> [YOUR TASK]:
Give every line of the listing from the one containing "Task: Click 'being greedy and doing nothing.'" down to the one containing "I will 316,129." as a Markdown table with the columns Number and Record line, leaving out blank lines.

> [RECORDS SHOWN]:
───

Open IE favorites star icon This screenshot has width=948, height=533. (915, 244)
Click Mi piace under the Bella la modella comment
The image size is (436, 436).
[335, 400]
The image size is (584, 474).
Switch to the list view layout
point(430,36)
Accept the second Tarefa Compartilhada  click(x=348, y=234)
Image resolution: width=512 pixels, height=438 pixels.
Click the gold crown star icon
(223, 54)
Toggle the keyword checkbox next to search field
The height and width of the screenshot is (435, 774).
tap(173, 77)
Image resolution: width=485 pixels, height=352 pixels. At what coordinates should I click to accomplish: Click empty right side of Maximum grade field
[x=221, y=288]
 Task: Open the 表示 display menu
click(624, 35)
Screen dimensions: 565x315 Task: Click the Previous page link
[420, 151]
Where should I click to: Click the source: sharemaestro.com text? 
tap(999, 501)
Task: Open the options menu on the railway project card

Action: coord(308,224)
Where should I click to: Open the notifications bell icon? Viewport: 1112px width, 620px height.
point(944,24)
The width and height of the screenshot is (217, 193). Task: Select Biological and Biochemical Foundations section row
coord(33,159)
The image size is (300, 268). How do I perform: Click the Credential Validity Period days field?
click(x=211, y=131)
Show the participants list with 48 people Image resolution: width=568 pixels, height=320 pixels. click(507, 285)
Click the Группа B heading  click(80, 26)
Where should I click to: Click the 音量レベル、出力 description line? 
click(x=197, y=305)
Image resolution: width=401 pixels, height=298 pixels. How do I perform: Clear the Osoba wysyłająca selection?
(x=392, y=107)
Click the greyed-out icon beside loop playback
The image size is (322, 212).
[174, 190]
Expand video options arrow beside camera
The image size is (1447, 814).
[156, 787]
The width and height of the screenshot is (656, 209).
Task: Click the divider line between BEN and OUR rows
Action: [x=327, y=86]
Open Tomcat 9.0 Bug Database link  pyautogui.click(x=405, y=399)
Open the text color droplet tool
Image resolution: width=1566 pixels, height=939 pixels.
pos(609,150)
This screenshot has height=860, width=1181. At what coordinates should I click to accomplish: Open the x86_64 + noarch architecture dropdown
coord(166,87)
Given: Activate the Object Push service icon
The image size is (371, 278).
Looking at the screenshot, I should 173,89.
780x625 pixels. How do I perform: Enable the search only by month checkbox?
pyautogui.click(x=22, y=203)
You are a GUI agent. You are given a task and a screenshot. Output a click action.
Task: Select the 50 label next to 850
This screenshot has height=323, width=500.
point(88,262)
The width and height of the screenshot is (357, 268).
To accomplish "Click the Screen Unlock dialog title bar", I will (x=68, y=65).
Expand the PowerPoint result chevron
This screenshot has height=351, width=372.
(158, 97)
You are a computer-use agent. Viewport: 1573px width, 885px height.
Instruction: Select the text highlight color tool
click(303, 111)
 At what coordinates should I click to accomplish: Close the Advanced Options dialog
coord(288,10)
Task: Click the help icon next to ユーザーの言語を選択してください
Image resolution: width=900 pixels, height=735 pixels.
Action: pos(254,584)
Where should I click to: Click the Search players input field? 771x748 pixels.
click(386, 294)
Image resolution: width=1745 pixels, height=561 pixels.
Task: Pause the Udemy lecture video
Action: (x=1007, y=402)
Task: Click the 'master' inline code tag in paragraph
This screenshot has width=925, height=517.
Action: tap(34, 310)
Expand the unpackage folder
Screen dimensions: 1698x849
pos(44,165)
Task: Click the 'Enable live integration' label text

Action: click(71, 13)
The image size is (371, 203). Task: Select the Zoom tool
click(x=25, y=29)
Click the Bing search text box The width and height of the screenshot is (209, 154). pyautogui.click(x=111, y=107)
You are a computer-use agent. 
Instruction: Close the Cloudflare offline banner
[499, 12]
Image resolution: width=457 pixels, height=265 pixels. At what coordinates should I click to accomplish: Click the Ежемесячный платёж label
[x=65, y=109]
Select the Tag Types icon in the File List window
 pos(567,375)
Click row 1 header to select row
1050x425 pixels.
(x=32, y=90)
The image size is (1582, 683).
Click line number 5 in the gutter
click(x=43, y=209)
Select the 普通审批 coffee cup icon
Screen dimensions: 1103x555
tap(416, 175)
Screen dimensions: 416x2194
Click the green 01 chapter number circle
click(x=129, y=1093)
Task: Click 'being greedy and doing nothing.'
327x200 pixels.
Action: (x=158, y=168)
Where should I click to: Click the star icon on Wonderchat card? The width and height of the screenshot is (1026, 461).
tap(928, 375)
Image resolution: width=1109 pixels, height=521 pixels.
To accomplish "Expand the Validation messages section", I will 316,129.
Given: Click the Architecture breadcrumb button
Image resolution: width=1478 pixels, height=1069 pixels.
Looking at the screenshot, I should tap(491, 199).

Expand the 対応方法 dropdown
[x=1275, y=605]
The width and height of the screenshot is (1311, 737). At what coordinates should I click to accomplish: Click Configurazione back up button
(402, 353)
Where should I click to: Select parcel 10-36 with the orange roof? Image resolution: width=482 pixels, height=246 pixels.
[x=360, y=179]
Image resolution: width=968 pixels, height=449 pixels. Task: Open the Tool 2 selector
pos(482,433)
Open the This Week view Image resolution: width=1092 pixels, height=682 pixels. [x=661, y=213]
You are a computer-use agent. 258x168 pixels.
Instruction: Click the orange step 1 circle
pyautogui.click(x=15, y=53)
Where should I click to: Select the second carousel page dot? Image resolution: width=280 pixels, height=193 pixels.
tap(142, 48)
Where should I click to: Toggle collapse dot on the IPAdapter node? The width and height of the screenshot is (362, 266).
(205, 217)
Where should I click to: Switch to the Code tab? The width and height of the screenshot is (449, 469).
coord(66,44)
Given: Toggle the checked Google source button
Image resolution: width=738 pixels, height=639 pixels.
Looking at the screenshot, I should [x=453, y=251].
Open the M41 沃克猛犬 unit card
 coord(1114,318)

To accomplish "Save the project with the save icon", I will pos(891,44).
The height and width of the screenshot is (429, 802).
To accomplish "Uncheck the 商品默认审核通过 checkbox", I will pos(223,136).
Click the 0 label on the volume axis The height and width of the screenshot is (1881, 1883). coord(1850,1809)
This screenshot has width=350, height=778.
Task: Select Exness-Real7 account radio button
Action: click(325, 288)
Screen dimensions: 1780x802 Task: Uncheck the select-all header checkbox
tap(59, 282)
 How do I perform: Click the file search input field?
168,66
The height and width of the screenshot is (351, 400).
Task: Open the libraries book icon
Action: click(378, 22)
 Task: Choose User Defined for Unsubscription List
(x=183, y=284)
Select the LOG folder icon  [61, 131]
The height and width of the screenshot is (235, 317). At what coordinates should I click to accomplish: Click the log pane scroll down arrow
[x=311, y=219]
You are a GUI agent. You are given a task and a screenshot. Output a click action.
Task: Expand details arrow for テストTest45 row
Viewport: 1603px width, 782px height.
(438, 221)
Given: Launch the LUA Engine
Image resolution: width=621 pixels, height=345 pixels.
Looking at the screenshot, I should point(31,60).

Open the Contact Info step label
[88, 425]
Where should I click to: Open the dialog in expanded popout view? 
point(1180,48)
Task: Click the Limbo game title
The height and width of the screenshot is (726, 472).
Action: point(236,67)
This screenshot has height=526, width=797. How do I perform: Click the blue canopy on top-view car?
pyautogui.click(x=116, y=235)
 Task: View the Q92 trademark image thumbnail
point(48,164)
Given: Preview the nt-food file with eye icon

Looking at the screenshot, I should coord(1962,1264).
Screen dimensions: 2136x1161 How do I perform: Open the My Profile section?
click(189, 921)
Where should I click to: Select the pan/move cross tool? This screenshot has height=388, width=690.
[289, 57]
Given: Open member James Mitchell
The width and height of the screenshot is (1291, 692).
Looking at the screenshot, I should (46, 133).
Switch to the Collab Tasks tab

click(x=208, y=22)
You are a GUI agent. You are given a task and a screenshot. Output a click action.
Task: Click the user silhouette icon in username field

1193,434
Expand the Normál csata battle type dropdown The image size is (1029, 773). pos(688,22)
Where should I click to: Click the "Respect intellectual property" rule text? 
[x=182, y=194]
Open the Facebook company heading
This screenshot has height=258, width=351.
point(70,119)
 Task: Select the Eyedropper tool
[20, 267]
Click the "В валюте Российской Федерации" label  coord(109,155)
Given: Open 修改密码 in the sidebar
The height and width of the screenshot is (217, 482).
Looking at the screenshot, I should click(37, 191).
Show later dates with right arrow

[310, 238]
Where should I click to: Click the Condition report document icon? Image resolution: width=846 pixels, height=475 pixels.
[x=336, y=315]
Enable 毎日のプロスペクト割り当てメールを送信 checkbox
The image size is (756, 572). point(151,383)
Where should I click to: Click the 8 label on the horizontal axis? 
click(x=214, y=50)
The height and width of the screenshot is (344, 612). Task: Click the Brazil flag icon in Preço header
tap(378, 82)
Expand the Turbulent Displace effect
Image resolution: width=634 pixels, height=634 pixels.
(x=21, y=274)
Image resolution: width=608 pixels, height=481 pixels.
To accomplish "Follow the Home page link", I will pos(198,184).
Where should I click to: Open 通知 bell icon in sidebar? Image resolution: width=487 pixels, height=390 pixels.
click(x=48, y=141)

───

> [PROBLEM SOLUTION]:
| Number | Record line |
|---|---|
| 1 | Task: Click 'being greedy and doing nothing.' |
| 2 | 327x200 pixels. |
| 3 | Action: (x=158, y=168) |
| 4 | Where should I click to: Click the star icon on Wonderchat card? The width and height of the screenshot is (1026, 461). |
| 5 | tap(928, 375) |
| 6 | Image resolution: width=1109 pixels, height=521 pixels. |
| 7 | To accomplish "Expand the Validation messages section", I will 316,129. |